- [EXERCÍCIO CURTO A] Reescreva o trecho do texto sobre Bonito de "Hoje, Bonito constitui, no" a "Bonito e vice-versa.", trocando "Pantanal" por "Chapada dos Guimarães".
- [EXERCÍCIO CURTO B] De acordo com o texto sobre Bonito, em que período a cidade passou por um processo de investimento maciço no setor de turismo?
- [EXERCÍCIO CURTO C] Diga, por favor, se cada afirmação concorda com o texto sobre Bonito, citando as palavras que decidem: (i) Bonito foi tema de reportagens na TV, em revistas e em jornais. (ii) No carnaval, o número de turistas em Bonito fica bem abaixo da população urbana da cidade. (iii) Quem se dirige ao Pantanal acaba passando por Bonito.

- [ARTIGO]
· · · · · · ·

Hoje, Bonito constitui, no interior brasileiro, um dos locais mais visitados por turistas de todos os cantos do Brasil e do exterior. Juntamente com o Pantanal, Bonito é hoje, motivo de orgulho para o turismo sul-matogrossense. A proximidade ao Pantanal, acabou vinculando os dois roteiros turísticos, tornando obrigatório àqueles turistas que se dirigem ao Pantanal, passar por Bonito e vice-versa.
A cidade de Bonito, passou nos últimos 3 anos, por um processo de investimento maciço no setor de turismo, tornando uma das principais atividades econômicas do município. Para tanto, investiu-se na infra-estrutura, como hotelaria, agências de turismo, comércio, organização do turismo, acessos aos locais de visitas etc., proporcionando mais conforto aos turistas que visitam as suas belezas naturais. Além disso, Bonito tem sido intensamente divulgado pela mídia, sendo motivo de diversas reportagens, seja na TV ou em revistas e jornais, divulgando as belezas da região. Isto tudo significou uma avalanche de pessoas a procurar a região, que passa a extrapolar sua capacidade de suporte em épocas de pico, como por exemplo no carnaval, quando a cidade recebe a visita de um número de turistas igual ou superior a sua população urbana total.

· · · · · · ·

- [TRECHO DE DADOS]
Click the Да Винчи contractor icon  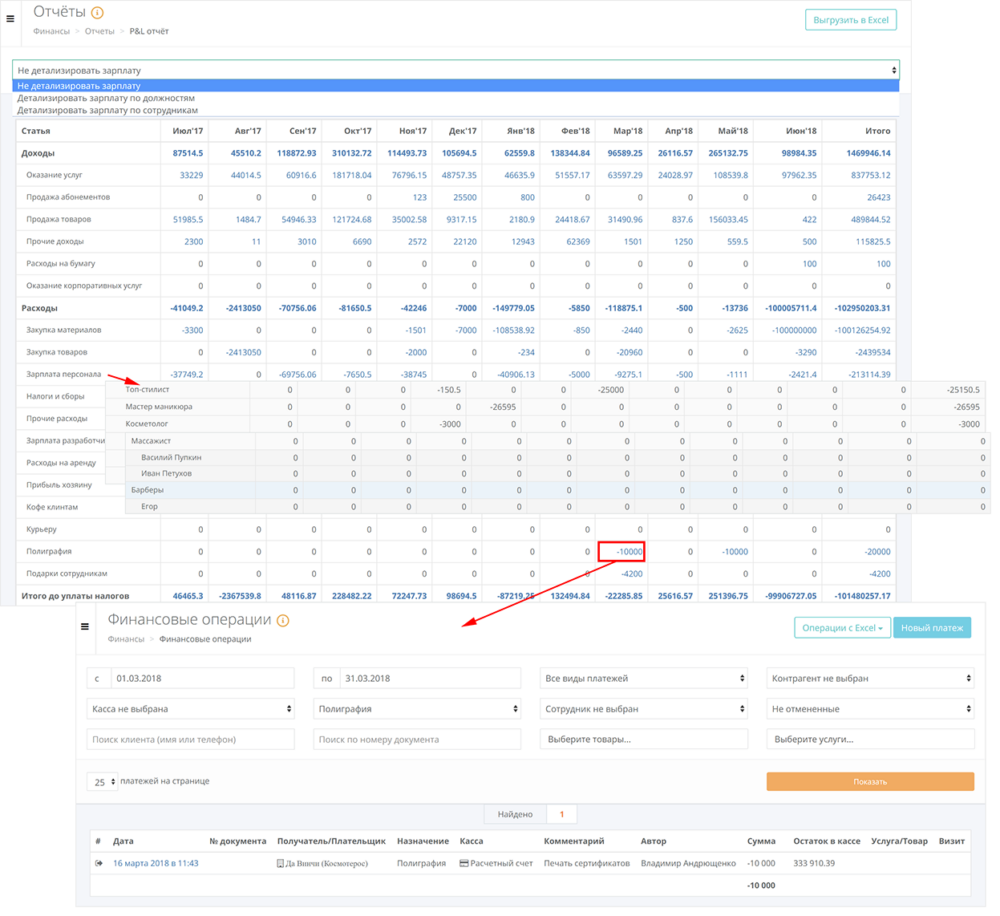tap(280, 863)
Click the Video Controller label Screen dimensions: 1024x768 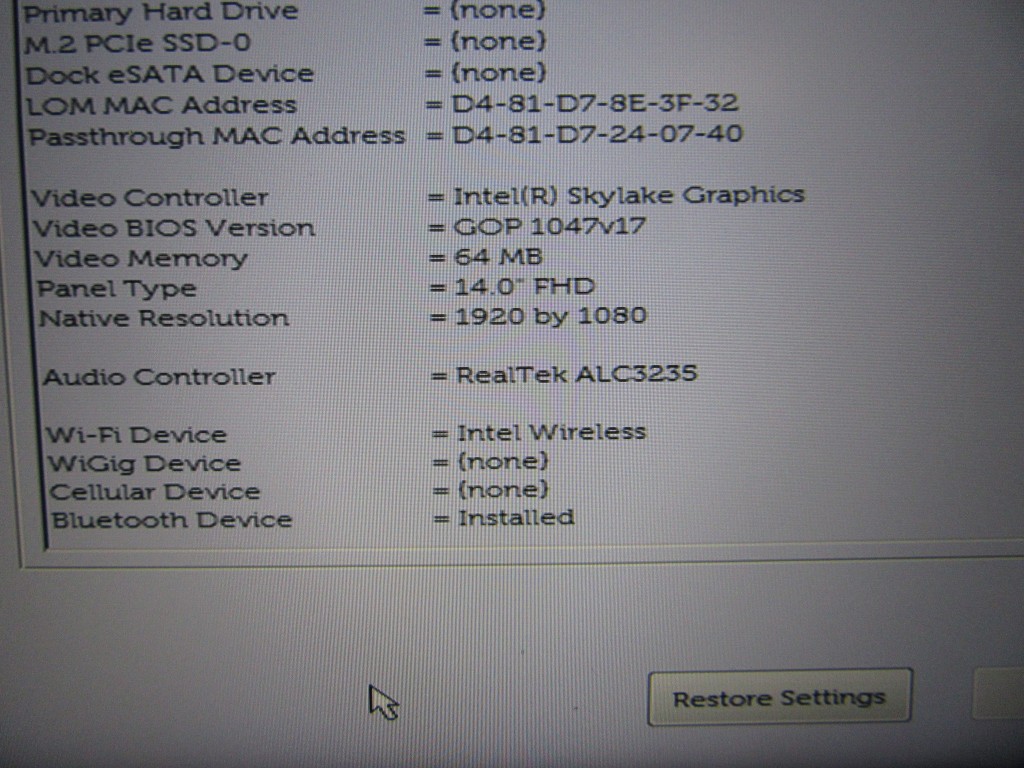click(x=150, y=197)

· · · · · · ·

- [RESPOSTA ESPERADA A]
Hoje, Bonito constitui, no interior brasileiro, um dos locais mais visitados por turistas de todos os cantos do Brasil e do exterior. Juntamente com o Chapada dos Guimarães, Bonito é hoje, motivo de orgulho para o turismo sul-matogrossense. A proximidade ao Chapada dos Guimarães, acabou vinculando os dois roteiros turísticos, tornando obrigatório àqueles turistas que se dirigem ao Chapada dos Guimarães, passar por Bonito e vice-versa.

- [RESPOSTA ESPERADA B] Nos últimos 3 anos.

- [RESPOSTA ESPERADA C]
(i) Sim: "sendo motivo de diversas reportagens, seja na TV ou em revistas e jornais".
(ii) Não: "um número de turistas igual ou superior a sua população urbana total".
(iii) Sim: "tornando obrigatório àqueles turistas que se dirigem ao Pantanal, passar por Bonito".